__WHAT IS BEING ASKED__.
Retype all of the data below word for word, leaving out the pictures.

__EXERCISE MATERIAL__.
»»
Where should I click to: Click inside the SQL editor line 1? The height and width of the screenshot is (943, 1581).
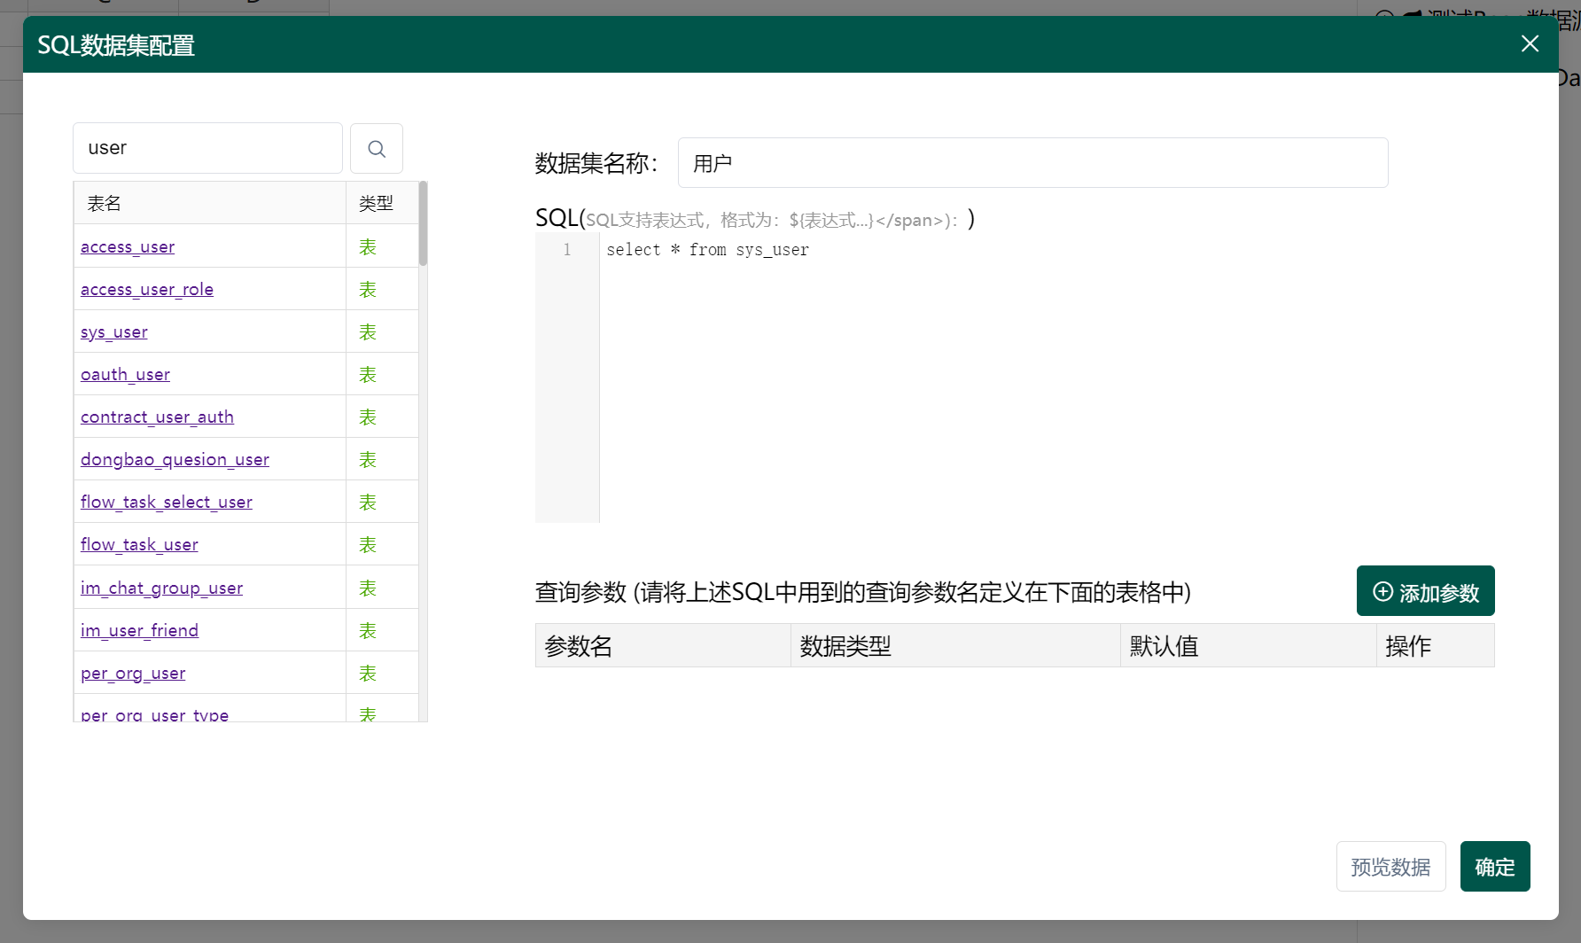click(x=798, y=250)
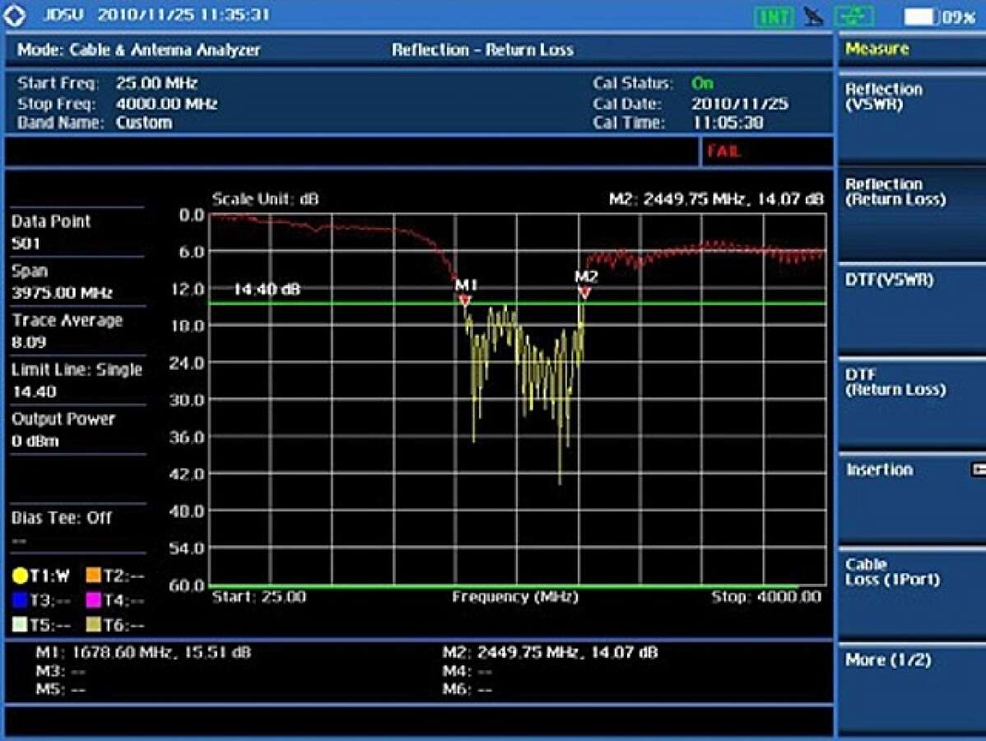The width and height of the screenshot is (986, 741).
Task: Click the satellite antenna status icon
Action: [814, 16]

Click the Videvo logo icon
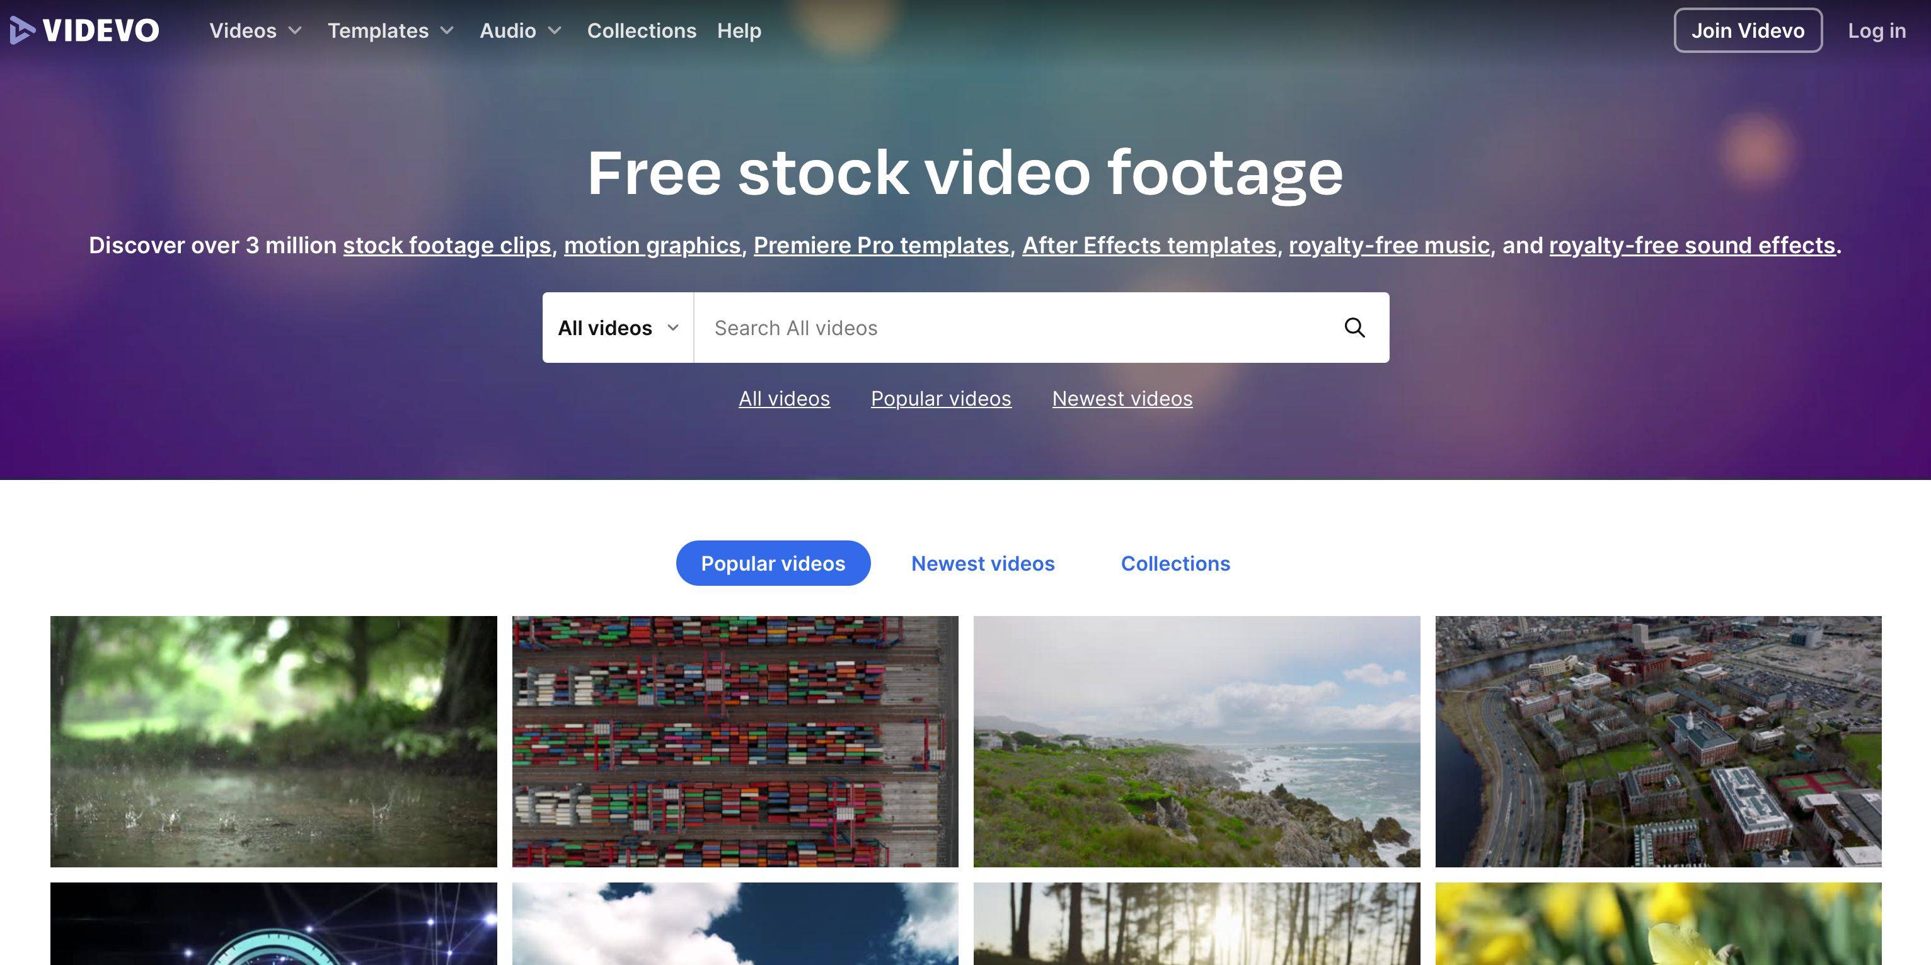pos(22,30)
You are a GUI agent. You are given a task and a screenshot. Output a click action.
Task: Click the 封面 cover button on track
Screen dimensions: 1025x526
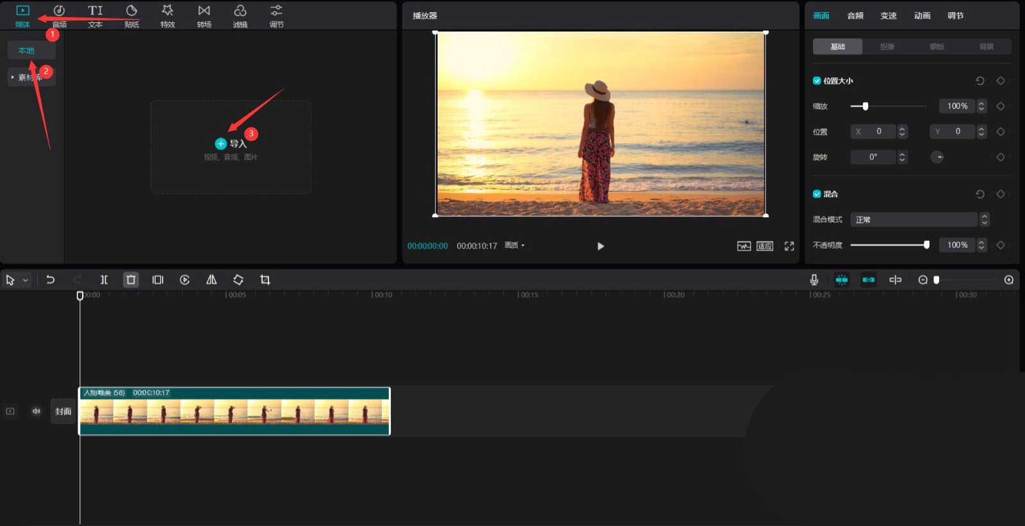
««
__TASK OUTPUT__.
Where should I click to: Click inside the SQL editor line 1? The height and width of the screenshot is (943, 1581).
click(x=798, y=250)
The width and height of the screenshot is (986, 741).
Task: Click the satellite antenna status icon
Action: [814, 16]

Click the Videvo logo icon
pos(22,30)
You are a GUI agent. You are given a task and a screenshot. Output a click action.
Task: Click the 封面 cover button on track
Screen dimensions: 1025x526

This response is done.